§ WHAT IS NEEDED
Across all the entries below, how many lines mention the string "computer"? Respond with a single number.

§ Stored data

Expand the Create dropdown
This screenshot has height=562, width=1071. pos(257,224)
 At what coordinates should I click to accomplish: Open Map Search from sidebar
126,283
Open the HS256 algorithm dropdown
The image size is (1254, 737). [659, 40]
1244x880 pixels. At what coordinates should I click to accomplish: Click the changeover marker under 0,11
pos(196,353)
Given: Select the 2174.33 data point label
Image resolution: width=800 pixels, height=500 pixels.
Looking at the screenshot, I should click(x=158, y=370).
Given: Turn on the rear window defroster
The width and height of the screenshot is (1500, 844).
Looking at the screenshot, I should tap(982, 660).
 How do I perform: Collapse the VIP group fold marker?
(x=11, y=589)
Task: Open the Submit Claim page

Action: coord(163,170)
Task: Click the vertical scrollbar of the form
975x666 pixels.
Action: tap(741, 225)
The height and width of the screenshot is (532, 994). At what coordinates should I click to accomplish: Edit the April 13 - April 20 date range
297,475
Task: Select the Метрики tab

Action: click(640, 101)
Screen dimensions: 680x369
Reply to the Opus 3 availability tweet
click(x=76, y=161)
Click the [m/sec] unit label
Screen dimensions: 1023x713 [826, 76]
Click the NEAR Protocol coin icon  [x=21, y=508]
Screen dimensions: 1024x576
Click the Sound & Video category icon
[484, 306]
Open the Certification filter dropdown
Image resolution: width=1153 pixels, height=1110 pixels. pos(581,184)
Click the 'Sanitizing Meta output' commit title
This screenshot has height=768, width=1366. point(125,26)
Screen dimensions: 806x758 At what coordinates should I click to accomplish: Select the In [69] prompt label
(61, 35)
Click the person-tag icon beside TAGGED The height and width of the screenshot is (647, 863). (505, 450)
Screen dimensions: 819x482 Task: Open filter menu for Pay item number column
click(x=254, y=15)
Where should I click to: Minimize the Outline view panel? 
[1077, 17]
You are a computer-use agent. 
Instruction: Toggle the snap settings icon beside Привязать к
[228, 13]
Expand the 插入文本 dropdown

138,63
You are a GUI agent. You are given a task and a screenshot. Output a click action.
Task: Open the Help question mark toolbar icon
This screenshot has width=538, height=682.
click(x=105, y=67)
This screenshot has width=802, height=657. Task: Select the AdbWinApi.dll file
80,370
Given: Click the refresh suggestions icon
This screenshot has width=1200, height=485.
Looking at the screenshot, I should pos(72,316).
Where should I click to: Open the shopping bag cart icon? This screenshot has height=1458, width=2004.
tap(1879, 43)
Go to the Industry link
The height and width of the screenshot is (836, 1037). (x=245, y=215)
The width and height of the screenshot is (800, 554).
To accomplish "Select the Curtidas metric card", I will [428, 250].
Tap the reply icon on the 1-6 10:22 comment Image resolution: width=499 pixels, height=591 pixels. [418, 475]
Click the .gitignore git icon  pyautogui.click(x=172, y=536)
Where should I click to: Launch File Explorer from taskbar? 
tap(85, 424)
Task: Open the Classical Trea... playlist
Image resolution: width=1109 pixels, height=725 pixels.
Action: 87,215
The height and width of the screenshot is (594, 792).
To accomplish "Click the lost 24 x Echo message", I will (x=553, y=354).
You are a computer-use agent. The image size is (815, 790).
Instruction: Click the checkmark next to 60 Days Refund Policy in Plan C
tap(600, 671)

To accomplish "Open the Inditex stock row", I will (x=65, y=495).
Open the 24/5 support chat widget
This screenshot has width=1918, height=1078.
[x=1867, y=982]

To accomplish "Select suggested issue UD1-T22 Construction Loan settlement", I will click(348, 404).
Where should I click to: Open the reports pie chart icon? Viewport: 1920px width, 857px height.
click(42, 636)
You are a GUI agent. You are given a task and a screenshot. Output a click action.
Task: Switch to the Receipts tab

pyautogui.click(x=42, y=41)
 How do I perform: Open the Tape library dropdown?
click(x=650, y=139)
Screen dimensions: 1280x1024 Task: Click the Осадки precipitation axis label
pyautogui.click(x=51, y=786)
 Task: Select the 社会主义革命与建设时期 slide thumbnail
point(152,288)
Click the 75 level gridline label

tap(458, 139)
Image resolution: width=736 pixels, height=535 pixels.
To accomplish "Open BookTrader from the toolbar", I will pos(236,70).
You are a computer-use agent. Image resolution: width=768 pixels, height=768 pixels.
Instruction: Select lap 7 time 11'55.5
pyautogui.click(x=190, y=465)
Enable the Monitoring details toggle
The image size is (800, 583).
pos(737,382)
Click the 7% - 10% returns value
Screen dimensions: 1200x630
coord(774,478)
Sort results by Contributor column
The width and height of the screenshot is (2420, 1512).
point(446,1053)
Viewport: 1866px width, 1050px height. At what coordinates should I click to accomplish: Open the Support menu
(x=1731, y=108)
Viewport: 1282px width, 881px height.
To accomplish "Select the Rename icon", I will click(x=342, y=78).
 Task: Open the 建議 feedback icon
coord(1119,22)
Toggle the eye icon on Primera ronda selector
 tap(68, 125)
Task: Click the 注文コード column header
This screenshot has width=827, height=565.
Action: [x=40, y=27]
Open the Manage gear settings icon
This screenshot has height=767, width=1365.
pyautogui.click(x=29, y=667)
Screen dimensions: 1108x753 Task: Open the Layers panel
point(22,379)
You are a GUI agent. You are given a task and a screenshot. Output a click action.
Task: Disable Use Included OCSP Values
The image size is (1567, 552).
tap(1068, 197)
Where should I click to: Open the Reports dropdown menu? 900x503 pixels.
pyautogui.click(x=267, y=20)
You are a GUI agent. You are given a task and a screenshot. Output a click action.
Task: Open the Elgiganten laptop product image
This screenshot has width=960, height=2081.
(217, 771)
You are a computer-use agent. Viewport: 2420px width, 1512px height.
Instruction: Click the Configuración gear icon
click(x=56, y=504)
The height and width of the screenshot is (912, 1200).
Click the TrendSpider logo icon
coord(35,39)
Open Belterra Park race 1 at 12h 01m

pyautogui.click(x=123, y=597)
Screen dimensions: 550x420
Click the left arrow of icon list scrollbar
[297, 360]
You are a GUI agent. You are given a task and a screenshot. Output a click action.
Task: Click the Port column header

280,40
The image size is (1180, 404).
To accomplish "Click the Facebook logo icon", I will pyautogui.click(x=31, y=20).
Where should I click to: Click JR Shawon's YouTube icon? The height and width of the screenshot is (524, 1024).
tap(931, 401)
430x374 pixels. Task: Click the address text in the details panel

§ WRITTEN ANSWER
4